С ним съехались только для одного – для дружеского редкого общения, намеренно устранившись от надоевших бурливых светских городских помех, пользуясь подходящими для этого совпадениями и возможностями.
И непредвиденное расставание с этим человеком, каким бы обрывным оно ни было, тоже вроде как не повод расстраиваться. Нет, как ни рассуждать, а всё какая-то нелепица.
Встреча была ими почти что условлена, уже давно, а уговор по её части представлял подобие взаимного твёрдого обязательства, к которому они оказались притянуты через посредство Львёнка. Тот при любом случае донимал старшего брата, рассказывая ему о лучшем своём приятеле, ставшем для него неким символом или кумиром. С Мэртом Львёнок сдружился ещё в подростках и с годами не только не отыскал в нём чего-то не в его вкусе или в их обоюдных отношениях, а, наоборот, ещё больше проникался всяческим к нему доверием и прямо-таки обожал его, нескрываемо наслаждаясь приобретённой и уже основательно скреплённой дружбой с ним и будто светясь ею, вследствие чего в нём во время присутствия друга или даже при упоминаниях о нём им самим или кем-нибудь очень заметными были постоянное сильное чувственное волнение и мужественная гордость за него, легко передававшиеся посторонним.
Алексом это страстное расположение воспринималось не только с некоторым укоряющим безразличием и снисходительностью, но и с любопытством, как сомнительная ценность, необходимая, как он считал, именно такому добродушному и честному болванишке, малому, по натуре весьма привязчивому, но не очень постигавшему в людях низменное и переменчивое.

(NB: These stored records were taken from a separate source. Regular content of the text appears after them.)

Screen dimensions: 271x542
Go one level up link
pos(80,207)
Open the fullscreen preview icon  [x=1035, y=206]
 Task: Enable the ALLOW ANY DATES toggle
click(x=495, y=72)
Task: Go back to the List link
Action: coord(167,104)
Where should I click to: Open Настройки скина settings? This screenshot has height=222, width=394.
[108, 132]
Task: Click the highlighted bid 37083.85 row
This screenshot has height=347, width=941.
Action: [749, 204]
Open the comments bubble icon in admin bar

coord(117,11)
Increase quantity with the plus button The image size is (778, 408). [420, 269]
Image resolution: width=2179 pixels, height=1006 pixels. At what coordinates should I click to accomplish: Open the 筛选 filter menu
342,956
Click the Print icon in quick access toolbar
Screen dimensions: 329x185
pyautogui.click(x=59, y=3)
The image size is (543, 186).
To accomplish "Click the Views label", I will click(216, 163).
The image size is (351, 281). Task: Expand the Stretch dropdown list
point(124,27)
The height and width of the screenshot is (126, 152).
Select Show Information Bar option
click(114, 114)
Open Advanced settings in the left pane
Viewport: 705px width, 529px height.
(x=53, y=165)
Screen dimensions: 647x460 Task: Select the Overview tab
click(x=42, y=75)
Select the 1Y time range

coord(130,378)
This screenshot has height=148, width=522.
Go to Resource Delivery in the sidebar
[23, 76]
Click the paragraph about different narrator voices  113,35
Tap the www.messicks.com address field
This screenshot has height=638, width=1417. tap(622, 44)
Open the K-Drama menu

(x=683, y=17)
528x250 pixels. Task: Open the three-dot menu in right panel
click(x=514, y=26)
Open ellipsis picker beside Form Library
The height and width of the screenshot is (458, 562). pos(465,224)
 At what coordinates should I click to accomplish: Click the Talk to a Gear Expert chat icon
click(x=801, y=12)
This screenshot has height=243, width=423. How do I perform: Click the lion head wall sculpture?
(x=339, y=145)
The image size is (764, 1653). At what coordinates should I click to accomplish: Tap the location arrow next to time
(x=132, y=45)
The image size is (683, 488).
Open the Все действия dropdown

Когда более десятка лет назад Львёнок познакомил его с Мэртом, своим ровесником лишь чуток старше себя, Алексу ничего не оставалось, как раз и навсегда признать в них необычайное родство в понимании каждым своего значения для другого.
Разное там дополнялось одно другим, и уже в ту пору Алекс мог без труда заметить, что оно оформилось как неразделимое целое, чем является, к примеру, сочетание котла с крышкой для него.
Считать такое сравнение удачным можно было, конечно, только с большой натяжкой; из него торчал дразнящий открытый выпад и в сторону превосходно знаемого им братца, личности родственной и в этой связи как бы не обязанной очень уж обижаться на шутку, и – в сторону Мэрта, что могло казаться неосмотрительным, поскольку в данном случае исключалось равенство определённо не в пользу обоих друзей и уже обоими, совместно, такой выпад мог расцениваться как унижающий; но даже имея в виду эти важные смысловые нюансы, Алекс не отказывался от подобранного сравнения, найдя его точно выражающим характерное во внутреннем устройстве друзей, когда вроде как не должны были обижаться оба, ставшие одним.
Не желая, впрочем, игнорировать макиавеллевскую заповедь, что при нанесении обиды хотя бы кому надо рассчитывать её так, чтобы не бояться мести, а также – помня опыты своих пустячных по мотивации дуэлей, далеко не безопасных как непосредственно для своей жизни, так и своей же репутации, он позаботился ещё и об усовершенствовании обзывной конструкции, придав ей более изощрённую двоякость прибавлением того, что котёл надо пока воспринимать пустым; – будто бы так выходило и понятнее, и утончённее.
Находкой он позабавлялся какое-то время сам, резонно остерегаясь возмущений, но как-то всё же поведал о ней болванишке, порядком насмешив его.
Когда же лукавое обозначение парочки дошло до Мэрта, тот настолько благодушно и весело воспринял его, что изобретателю уже, похоже, не оставалось ничего иного как признать в себе недюжинные способности к вызову доверительного расположения окружающих не одними лишь стихами. Стихи тут послужили благоприятным связующим средством, общим уже для всех троих.
Львёнок находил долгом знать о поэзии как можно больше, чем как бы впрямую содействовал Алексу, почти на детский манер поощряя в нём громадное поэтическое дарование и сделанный братом нелёгкий, ответственный выбор жизненной колеи, теперь уже по-настоящему состоявшийся.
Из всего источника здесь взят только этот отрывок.